Em 28 de agosto de 1877, Zélie Martin morreu de câncer de mama com apenas 45 anos de idade. Seu funeral foi celebrado na basílica de Notre Dame de Alençon[29]. Desde 1865 ela já vinha reclamando de dores nos seios e, em dezembro de 1876, um médico contou-lhe sobre a gravidade do tumor. Na primavera do ano seguinte, sentindo a proximidade da morte, Zélie escreveu para Pauline: "Você e Marie não terão dificuldades para criá-la. Ela tem um comportamento tão bom. É um espírito escolhido." Teresa tinha apenas quatro anos e meio, mas a morte da mãe causou-lhe um impacto tamanho que ela afirmaria depois que "a primeira parte de sua vida acabou naquele dia". "Todos os detalhes da doença de minha mãe ainda me acompanham, especialmente suas últimas semanas na terra" afirmou. Ela se lembrava do quarto onde Zélie, já moribunda, recebeu a extrema unção enquanto ela própria estava ajoelhada a seus pés e seu pai chorava. Continua o relato: "Quando mamãe morreu, minha postura alegre mudou. Eu era altiva e aberta; tornei-me retraída e irritadiça, chorando se alguém olhasse pra mim. Só ficava feliz quando ninguém me notava... Era apenas no seio de minha própria família, onde todos eram maravilhosamente gentis, que eu conseguia ser mais eu mesma"[30][31].
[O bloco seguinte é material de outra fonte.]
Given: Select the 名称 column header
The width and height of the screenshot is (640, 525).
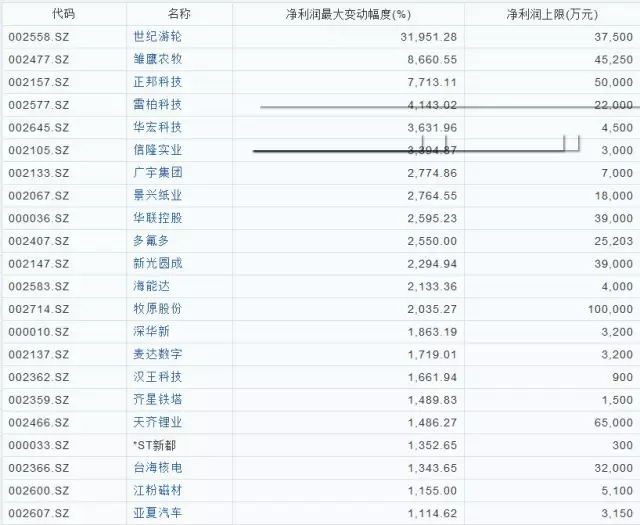Looking at the screenshot, I should point(180,14).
Três meses depois da morte de Zélie, Louis Martin deixou Alençon[32], cidade onde passara sua juventude e se casara, e mudou-se para Lisieux, no departamento de Calvados, na Normandia, onde o irmão farmacêutico de Zélie, Isidore Guérin, vivia com sua esposa e duas filhas, Jeanne[33] e Marie. Em seus meses finais, tomada pela dor, Zélie havia abandonado seu negócio de bordados e, depois que ela morreu, Louis vendeu-o. Em seguida, alugou uma bela e espaçosa casa de campo, Les Buissonnets, que ficava num grande jardim na encosta de uma colina próxima da cidade. Lembrando do passado, Teresa considerava a mudança para Les Buissonnets como o início de "um segundo período da minha vida, o mais doloroso dos três: ele se estendeu dos meus quatro anos e meio até os quatorze anos de idade, a época em que redescobri a minha infância e passei para o período sério da vida"[34]. Em Lisieux, Pauline assumiu o lugar da "mama" de Teresa - uma atribuição que levou bastante a sério - e as duas ficaram muito próximas. Teresa também se aproximou bastante de Céline, que era quase da mesma idade.